By Greg Stohr
Nov. 9 (Bloomberg) -- The U.S. Supreme Court today considers a patent dispute that will determine how much legal protection is afforded abstract business innovations and has drawn in companies including Microsoft Corp., Google Inc. and Novartis Corp.
The justices have received 68 briefs from outsiders, a record for a business case, attesting to the potential impact. Bank of America Corp., American Express Co., Morgan Stanley and Accenture LLP are all pressing arguments in the case, which stems from a patent application for a method of hedging weather- related risks when buying and selling energy.
The fight is splitting industries, dividing companies that rely on their own intellectual property from those aiming to head off expensive infringement lawsuits. The court’s ruling, likely to affect billions of dollars in patent rights, will be its first since 1981 on what types of innovations qualify for legal protection.
“You can look not just at the number but also at the diversity of companies that are interested,” said Marc Pernick, a patent lawyer at Morrison & Foerster LLP in Palo Alto, California. “That shows that the decision may have dramatic and far-reaching consequences.”
Applications for so-called business method patents have soared over the past decade, from 974 in fiscal 1997 to a peak of 14,364 in 2008, according to the U.S. Patent and Trademark Office.
Limiting Protection
The justices are reviewing a federal appeals court decision that limited the types of methods eligible for protection. The lower court said methods must have some physical component, through either a connection to a machine or their power to transform an item into a different state.
At the Supreme Court, those urging restrictions on method patents include Microsoft, based in Redmond, Washington; Bank of America, based in Charlotte, North Carolina; Google, based in Mountain View, California; Hartford Financial Services Group Inc., based in Hartford, Connecticut; and Morgan Stanley, based in New York.
Those companies argue that method patents can undermine innovation. Companies can develop novel products and still risk being sued or subjected to royalty demands by someone who already held a patent on the idea, they say.
‘Spike in Litigation’
“The recent explosion in abstract patents claiming business or financial methods and software -- and the spike in litigation associated with those patents -- has presented a significant hindrance to innovation,” argued Bank of America, Google, Morgan Stanley and other companies in a brief.
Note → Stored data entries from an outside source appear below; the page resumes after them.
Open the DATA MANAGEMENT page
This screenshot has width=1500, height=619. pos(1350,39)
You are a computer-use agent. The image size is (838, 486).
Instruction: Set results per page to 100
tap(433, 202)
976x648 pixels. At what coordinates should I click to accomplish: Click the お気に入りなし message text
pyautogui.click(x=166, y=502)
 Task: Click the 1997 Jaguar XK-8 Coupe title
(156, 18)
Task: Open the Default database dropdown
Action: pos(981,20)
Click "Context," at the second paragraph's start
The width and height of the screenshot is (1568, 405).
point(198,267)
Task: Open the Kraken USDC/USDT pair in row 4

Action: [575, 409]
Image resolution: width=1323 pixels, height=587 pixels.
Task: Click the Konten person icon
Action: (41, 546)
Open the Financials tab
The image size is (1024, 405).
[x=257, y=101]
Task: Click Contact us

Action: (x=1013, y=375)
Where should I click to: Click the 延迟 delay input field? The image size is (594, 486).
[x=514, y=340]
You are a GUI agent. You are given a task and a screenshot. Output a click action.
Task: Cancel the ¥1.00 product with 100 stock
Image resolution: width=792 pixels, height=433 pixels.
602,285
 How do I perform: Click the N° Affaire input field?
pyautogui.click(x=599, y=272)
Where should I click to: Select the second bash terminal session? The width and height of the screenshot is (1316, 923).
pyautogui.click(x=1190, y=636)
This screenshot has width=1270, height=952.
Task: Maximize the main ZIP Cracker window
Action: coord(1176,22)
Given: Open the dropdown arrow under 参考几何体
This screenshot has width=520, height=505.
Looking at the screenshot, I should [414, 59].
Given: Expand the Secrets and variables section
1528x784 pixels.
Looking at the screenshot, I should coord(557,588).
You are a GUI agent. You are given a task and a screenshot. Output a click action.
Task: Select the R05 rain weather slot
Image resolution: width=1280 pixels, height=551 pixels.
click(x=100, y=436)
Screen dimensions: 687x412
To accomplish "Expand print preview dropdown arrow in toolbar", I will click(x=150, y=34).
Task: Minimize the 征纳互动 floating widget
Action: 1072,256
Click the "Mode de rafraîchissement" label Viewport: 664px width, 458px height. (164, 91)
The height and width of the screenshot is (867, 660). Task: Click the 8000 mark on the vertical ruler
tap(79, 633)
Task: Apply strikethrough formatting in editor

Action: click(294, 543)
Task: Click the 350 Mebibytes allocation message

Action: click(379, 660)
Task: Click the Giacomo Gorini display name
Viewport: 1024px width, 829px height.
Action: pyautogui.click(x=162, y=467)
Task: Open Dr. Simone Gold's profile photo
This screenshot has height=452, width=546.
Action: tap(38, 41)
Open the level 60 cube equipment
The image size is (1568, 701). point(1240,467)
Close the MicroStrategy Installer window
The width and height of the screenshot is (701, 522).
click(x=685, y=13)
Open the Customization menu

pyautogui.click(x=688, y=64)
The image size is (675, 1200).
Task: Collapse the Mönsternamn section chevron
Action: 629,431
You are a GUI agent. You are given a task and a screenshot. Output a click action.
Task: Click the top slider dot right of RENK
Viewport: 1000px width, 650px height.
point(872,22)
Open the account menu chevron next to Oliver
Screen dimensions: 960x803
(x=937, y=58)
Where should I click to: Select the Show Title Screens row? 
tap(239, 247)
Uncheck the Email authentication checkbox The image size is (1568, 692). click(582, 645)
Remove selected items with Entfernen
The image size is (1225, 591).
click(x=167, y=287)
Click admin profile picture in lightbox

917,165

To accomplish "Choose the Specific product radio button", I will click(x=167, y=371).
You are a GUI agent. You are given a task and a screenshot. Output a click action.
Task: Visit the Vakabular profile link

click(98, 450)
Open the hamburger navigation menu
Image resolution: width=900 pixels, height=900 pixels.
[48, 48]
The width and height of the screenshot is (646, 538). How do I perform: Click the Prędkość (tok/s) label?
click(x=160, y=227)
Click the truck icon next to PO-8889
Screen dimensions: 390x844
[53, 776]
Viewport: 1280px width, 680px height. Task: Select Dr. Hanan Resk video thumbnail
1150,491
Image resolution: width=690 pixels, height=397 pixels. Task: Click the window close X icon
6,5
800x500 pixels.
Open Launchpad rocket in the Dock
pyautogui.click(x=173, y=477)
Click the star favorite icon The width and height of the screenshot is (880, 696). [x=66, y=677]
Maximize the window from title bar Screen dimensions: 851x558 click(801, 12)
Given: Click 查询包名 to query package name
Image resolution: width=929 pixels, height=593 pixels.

Microsoft, the world’s biggest software maker, is facing more than four dozen patent infringement lawsuits, mostly by small companies seeking hundreds of millions of dollars for features within the Windows operating system or Office suite of software.
A group of Internet retailers told the court they too are facing a steady barrage of lawsuits, at a cost of hundreds of millions of dollars. Many are filed by so-called patent trolls that aim only to collect royalties or damages from established companies, not to put an innovation to use themselves, the retailers said.
“In effect, business method patents amount to a tax on Internet commerce,” argued the group, which includes J.C. Penney Co., based in Plano, Texas.
Riddled With Lawsuits
A collection of insurers say their industry is likewise riddled with lawsuits. The insurers are urging the high court to declare that annuities, life insurance policies and other types of contracts aren’t patentable subject matter.
The Obama administration is also advocating a tougher standard for granting method patents, as is Bloomberg LP, the New York-based parent company of Bloomberg News.
On the other side, arguing that the lower court standard is too restrictive, are New York-based American Express; Minneapolis-based Medtronic Inc.; Novartis, the New York-based unit of Novartis AG; Palm Inc., based in Sunnyvale, California; and Accenture, the U.S. subsidiary of Accenture Plc.
Novartis, which develops genetic testing techniques, said the lower court ruling could discourage innovation. It “could have an immediate, negative impact on personalized health care, an area of great importance to patients and to Novartis,” the company said in a legal brief.
Accenture said the lower court ruling raises questions about some of its 360 U.S. patents, covering such areas as insurance claim analysis, energy commodities transactions and credit-risk management.
Broad Rights
Small software, financial services and electronic commerce companies are also backing broad patent rights. Four software makers argued that “the inability to appropriately protect software-related innovation is crippling the ability of small- and mid-size entrepreneurial software companies to compete in the market against more established companies.”
The dispute involves Bernard L. Bilski and Rand A. Warsaw, founders of a Pittsburgh company that sells customized consumer energy products. The appeals court said they weren’t entitled to a patent on their hedging method.
Warsaw, who has degrees in nuclear engineering and business, said in an interview a patent would protect a method he and Bilski spent years developing.
“We have innovation, research and development, original mathematics,” he said. “Once it’s all laid out in front of somebody, it’s fairly easy to duplicate.”
The Obama administration said the Bilski patent “would preempt the abstract idea of hedging consumption risk.”
The justices will rule by July in the case, Bilski v. Kappos, 08-964.